Entri dataset:
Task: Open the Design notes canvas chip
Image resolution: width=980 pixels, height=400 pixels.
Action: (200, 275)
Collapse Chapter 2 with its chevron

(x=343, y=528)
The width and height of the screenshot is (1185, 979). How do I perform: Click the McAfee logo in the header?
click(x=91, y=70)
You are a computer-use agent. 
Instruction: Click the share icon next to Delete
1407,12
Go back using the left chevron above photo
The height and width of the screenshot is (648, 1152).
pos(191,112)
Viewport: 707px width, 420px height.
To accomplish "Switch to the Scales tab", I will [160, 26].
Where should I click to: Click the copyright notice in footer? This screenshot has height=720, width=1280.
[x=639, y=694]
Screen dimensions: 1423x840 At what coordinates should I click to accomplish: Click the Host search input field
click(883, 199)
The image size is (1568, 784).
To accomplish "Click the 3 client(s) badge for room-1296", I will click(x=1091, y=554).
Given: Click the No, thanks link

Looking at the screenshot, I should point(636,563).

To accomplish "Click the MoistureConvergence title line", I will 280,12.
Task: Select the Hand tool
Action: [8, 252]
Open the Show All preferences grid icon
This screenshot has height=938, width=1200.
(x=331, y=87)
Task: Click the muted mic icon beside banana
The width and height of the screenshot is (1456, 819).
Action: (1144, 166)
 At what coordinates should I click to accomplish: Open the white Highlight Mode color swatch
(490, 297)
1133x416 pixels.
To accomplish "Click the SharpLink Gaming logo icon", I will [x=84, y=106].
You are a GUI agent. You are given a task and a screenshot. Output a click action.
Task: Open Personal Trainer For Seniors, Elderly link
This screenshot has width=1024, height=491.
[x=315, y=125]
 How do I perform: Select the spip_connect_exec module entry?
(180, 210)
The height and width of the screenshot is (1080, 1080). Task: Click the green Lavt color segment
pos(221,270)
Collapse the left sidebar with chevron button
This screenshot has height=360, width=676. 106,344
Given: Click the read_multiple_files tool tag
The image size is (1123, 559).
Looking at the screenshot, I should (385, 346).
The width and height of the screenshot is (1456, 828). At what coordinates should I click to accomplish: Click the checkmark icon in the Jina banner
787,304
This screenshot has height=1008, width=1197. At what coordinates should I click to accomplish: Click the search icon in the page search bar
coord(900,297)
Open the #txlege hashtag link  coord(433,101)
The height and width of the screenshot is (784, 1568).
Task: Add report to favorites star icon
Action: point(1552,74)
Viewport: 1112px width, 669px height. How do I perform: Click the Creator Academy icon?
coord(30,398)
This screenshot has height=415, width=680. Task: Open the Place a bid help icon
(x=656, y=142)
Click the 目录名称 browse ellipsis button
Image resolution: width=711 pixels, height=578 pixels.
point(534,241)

## Petunjuk latihan:
Ubah baris-baris di atas, mulai dari baris pertama sampai baris yang memuat "click(883, 199)" (baris itu ikut), menjadi daftar JSON berisi string dengan satu string untuk setiap baris. Lewati baris yang kosong.

## Jawaban yang diharapkan:
[
  "Task: Open the Design notes canvas chip",
  "Image resolution: width=980 pixels, height=400 pixels.",
  "Action: (200, 275)",
  "Collapse Chapter 2 with its chevron",
  "(x=343, y=528)",
  "The width and height of the screenshot is (1185, 979). How do I perform: Click the McAfee logo in the header?",
  "click(x=91, y=70)",
  "You are a computer-use agent. ",
  "Instruction: Click the share icon next to Delete",
  "1407,12",
  "Go back using the left chevron above photo",
  "The height and width of the screenshot is (648, 1152).",
  "pos(191,112)",
  "Viewport: 707px width, 420px height.",
  "To accomplish \"Switch to the Scales tab\", I will [160, 26].",
  "Where should I click to: Click the copyright notice in footer? This screenshot has height=720, width=1280.",
  "[x=639, y=694]",
  "Screen dimensions: 1423x840 At what coordinates should I click to accomplish: Click the Host search input field",
  "click(883, 199)"
]